Mengubah Formasi Permainan

Gerrard menggunakan pakem 4-3-3 yang diubah Emery menjadi 4-4-2. Leon Bailey dan Ollie Watkins menjadi duet striker.

Ezri Konsa (CB), Tyrone Mings (CB), Lucas Digne (LB), Douglas Luiz (LCM), dan Emi Buendia (LW) menjadi pemain yang selalu diandalkan oleh Emery. Di bawah mistar gawang, Emi Martinez masih menjadi pilihan pertama.

Formasi 4-4-2 membuat Danny Ings yang sangat diandalkan di bawah Gerrard tidak selalu menjadi pilihan pertama. Namun demikian, kombinasi Leon Bailey, Ollie Watkins dan Danny Ings di bawah asuhan Emery jauh lebih produktif, karena sudah menghasilkan lima gol dan dua asis. Bandingkan dengan di era Gerrard yang hanya mencetak tiga asis dan tiga gol dalam sebelas pertandingan.

Satu dari dua striker yang dipasang Emery biasanya ditugaskan untuk menjadi target, sedangkan satu striker lain akan bergerak lebih fleksibel. Ketika masih menjadi manajer PSG, Emery memasang Edinson Cavani sebagai target man, sebagaimana ia memasang Lacazette di Arsenal. Di Aston Villa, Emery menginstruksikan Watkins sebagai striker yang bergerak bebas dan peran target man ditugaskan pada Bailey.

Dibanding era Gerrard yang condong menggunakan sayap kiri sebagai titik tumpu, Emery menekankan pola serangan yang banyak bertumpu di area sayap kanan. Di area kanan, Villa mempunyai bek sayap dengan kemampuan menyerang yang cukup mumpuni, yakni Matty Cash dan Ashley Young.


Gambar 1: Perbandingan area attacking third Aston Villa di era Gerrard dan Emery. (Sumber: SkySport)

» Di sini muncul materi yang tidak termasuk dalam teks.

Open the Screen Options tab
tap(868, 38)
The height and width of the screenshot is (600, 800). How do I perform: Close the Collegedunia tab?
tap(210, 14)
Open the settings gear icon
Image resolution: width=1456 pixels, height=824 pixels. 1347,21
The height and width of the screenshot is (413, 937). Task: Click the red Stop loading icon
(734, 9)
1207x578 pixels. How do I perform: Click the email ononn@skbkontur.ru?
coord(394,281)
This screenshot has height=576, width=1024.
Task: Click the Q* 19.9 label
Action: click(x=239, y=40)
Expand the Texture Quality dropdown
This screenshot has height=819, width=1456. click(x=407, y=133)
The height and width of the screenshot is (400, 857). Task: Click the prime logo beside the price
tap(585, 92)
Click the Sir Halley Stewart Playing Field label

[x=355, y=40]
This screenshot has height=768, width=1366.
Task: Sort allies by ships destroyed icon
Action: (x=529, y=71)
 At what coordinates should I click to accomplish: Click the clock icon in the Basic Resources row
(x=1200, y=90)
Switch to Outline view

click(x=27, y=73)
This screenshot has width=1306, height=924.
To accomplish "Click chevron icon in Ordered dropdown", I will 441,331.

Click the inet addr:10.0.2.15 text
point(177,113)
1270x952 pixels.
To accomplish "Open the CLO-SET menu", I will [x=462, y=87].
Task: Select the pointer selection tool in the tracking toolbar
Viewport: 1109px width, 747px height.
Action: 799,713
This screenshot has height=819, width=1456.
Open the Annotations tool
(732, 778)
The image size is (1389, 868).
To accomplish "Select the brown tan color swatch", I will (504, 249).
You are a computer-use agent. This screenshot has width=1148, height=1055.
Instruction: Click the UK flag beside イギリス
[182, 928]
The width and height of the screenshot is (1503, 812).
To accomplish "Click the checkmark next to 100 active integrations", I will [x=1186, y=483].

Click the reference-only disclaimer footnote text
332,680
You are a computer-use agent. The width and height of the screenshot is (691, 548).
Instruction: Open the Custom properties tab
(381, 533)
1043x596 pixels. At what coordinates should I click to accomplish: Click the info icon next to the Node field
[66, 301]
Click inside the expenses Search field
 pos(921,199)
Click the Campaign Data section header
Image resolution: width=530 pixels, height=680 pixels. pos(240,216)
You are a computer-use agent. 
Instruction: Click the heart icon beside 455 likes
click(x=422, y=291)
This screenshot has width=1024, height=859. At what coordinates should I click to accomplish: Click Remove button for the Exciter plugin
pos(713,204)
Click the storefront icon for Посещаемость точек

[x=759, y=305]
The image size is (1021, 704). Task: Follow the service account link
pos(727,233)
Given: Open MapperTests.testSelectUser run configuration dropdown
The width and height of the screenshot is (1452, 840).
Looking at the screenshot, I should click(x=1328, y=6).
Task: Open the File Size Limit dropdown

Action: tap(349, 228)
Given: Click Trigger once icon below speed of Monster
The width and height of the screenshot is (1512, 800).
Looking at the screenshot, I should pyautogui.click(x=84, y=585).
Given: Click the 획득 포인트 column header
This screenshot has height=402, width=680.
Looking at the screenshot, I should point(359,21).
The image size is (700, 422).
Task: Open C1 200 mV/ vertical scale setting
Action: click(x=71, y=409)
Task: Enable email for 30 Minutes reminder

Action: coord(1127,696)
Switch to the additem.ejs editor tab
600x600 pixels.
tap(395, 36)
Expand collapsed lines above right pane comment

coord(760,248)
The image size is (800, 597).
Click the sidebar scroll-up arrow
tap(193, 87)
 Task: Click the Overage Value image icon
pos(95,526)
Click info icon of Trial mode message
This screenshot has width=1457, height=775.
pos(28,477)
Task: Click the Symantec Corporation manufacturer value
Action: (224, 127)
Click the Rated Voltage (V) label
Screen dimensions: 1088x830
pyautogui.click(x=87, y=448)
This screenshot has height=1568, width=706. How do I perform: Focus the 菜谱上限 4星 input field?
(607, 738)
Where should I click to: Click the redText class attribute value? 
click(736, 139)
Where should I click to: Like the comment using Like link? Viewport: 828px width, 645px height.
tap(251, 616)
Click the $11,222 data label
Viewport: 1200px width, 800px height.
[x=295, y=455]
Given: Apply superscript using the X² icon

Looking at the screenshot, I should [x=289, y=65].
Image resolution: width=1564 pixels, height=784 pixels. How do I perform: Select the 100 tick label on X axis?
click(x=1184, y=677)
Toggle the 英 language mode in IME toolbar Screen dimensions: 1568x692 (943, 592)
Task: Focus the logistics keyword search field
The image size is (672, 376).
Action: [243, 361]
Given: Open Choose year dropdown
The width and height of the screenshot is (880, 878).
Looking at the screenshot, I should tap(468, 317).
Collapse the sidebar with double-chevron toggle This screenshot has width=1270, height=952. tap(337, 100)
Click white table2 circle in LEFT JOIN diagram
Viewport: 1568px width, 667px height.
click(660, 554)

Mengubah Pendekatan Latihan

Di jeda Piala Dunia, tidak banyak pemain Aston Villa yang bermain untuk negaranya. Hanya Matty Cash dan Jan Bednarek (Polandia), Emi Martinez (Argentina), serta Leander Dendoncker (Belgia).

Hal ini cukup menguntungkan karena Emery bisa meracik permainan dengan banyak pemain utama yang tersisa. Di jeda Piala Dunia itu, Emery membawa Aston Villa berlatih di Dubai, Uni Emirates Arab.

Di Dubai, Emery mengenalkan apa yang ia inginkan dalam permainan secara intens dan detail. Ia, misalnya, selalu menginstruksikan pemainnya ketika mencoba membangun serangan dari belakang dengan detail. Bagaimana posisi pemain ketika menguasai maupun tidak menguasai bola juga dijelaskan dengan baik, dalam bahasa Inggris maupun Spanyol.

Emery memang membawa pendekatan latihan yang berbeda untuk skuad The Villa. Tyrone Mings, setelah diasuh Emery, mengaku bahwa ia harus lebih aktif.

“Banyaknya informasi dari Emery dan asistennya membuat saya harus lebih aktif dari sebelumnya selama latihan,” ujar senter bek berusia 29 tahun itu dilansir dari The Athletic.

Leon Bailey mengaku bahwa latihan di Dubai sangat berguna untuk membangun semangat tim. “Kami benar-benar terikat satu sama lain,” ujar Bailey.

Senada dengan Mings dan Bailey, Ollie Watkins mengatakan bahwa Emery segera menunjukkan otoritasnya sebagai pelatih dalam enam pekan pertama.

“Sekarang kami menghabiskan waktu lebih lama untuk sesi menganalisa pertandingan melalui video. Emery sangat lihai soal penempatan posisi, seperti memberi tahu bek tengah dengan tepat di mana mereka harus menempatkan diri, bahkan saat bola berada di kotak lawan. Ada lebih banyak detail, jadi sedikit berbeda,” ujar Watkins dikutip dari The Athletic.

***

Hingga pekan ke-20, Aston Villa berada di peringkat 11 dengan raihan 28 poin. Rasanya tidak mustahil The Villans akan merasakan bermain di kompetisi Eropa musim depan. Persaingan dari peringkat 6 hingga 11 sangat ketat. Aston Villa hanya berjarak tiga poin dari Brighton yang berada di peringkat 6. Jika Aston Villa bisa finish di posisi 7, maka mereka akan mendapat tiket ke UEFA Conference League musim depan.

Mampukah Unai Emery membawa Aston Villa konsisten sampai akhir musim?